**EXERCISE PROMPT**: In the entries, find all lines that hold the word "Link" and copy them.

**DATA FOR PROCESSING**:
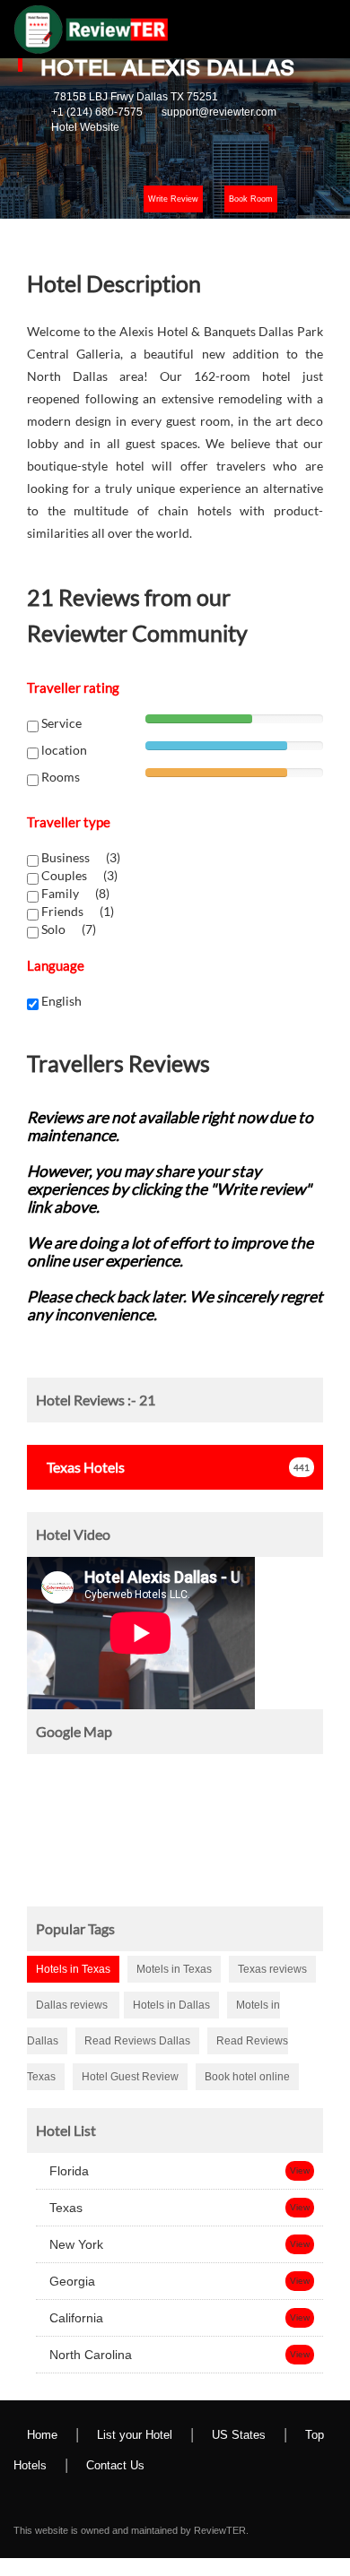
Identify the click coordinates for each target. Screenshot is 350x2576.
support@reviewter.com (219, 112)
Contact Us (115, 2465)
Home (42, 2435)
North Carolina (89, 2354)
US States (239, 2435)
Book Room (251, 198)
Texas (64, 2207)
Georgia (70, 2281)
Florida (67, 2171)
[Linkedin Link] (144, 2496)
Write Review (173, 198)
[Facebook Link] (37, 2496)
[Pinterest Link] (180, 2496)
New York (74, 2244)
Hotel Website (85, 127)
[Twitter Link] (73, 2496)
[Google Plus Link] (108, 2496)
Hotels (86, 1466)
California (74, 2318)
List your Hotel (134, 2435)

**RESULT FOR THIS EXERCISE**:
[Linkedin Link] (144, 2496)
[Facebook Link] (37, 2496)
[Pinterest Link] (180, 2496)
[Twitter Link] (73, 2496)
[Google Plus Link] (108, 2496)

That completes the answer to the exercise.